The world is in the midst of the worst food crisis in modern history. As a confluence of geopolitical, economic, and climate crises fuels global shortages, a staggering 326 million people in dozens of countries need humanitarian aid, with 222 million facing acute food insecurity and up to 50 million at risk of starving to death.
The poorest countries have been hit the hardest by the rise in global food prices caused by the war in Ukraine. And with the looming climate catastrophe threatening to compound the effects of conflict and supply-chain disruptions, the humanitarian sector must adopt a more proactive, anticipatory approach to the growing hunger crisis.
Until relatively recently, humanitarian organisations did not pay much attention to climate change.
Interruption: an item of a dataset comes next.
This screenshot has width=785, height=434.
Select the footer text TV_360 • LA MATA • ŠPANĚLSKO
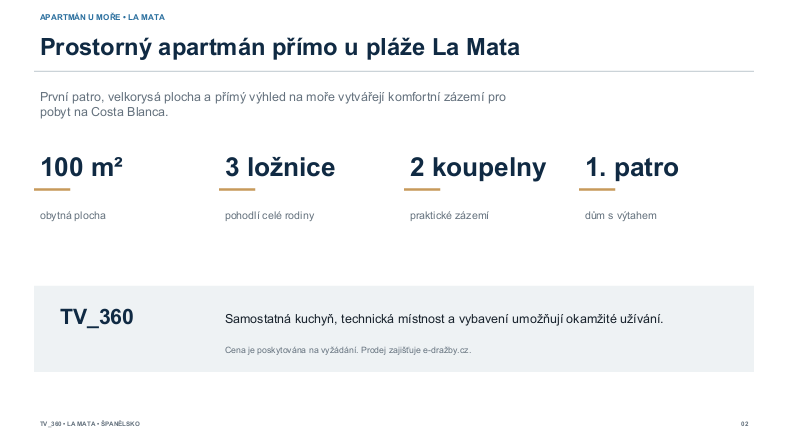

But the proliferation of weather-related humanitarian emergencies has caused the sector to recognise the threat that the climate crisis poses to low-income countries and to the global food system.
While the deadly floods and heatwaves that have struck Europe over the last two years have shown that even countries considered to be relatively safe are not immune to extreme weather events, developing countries are much more vulnerable. In 2021, 94 per cent of internally displaced people became so as a result of climate-related hazards. Last year’s floods in Pakistan, which shocked the world, submerged one-third of the country, claimed more than 1,730 lives, affected 33 million people, and caused economic losses estimated at US$16.3 billion.
With climate change causing humanitarian crises all over the world, the number of people in need of aid has increased by 40 per cent over the past year. In response to the growing need, funding for humanitarian causes has nearly doubled over the past decade, reaching US$31.3 billion in 2021. But while funding has increased, the challenge facing international agencies and NGOs today is to maximise the impact of these resources and empower local and national organisations.
As matters currently stand, two-thirds of all direct contributions to humanitarian causes go to United Nations agencies and prominent international organisations like the Red Cross and Red Crescent. While these large institutions play a crucial role, community-based initiatives often have a better grasp of local contexts. The world’s largest donors and NGOs seemed to acknowledge this when they launched the Grand Bargain initiative in 2016, committing to providing 25 per cent of humanitarian funding to local organisations. But seven years after the agreement was announced, the figure is still less than 2 per cent.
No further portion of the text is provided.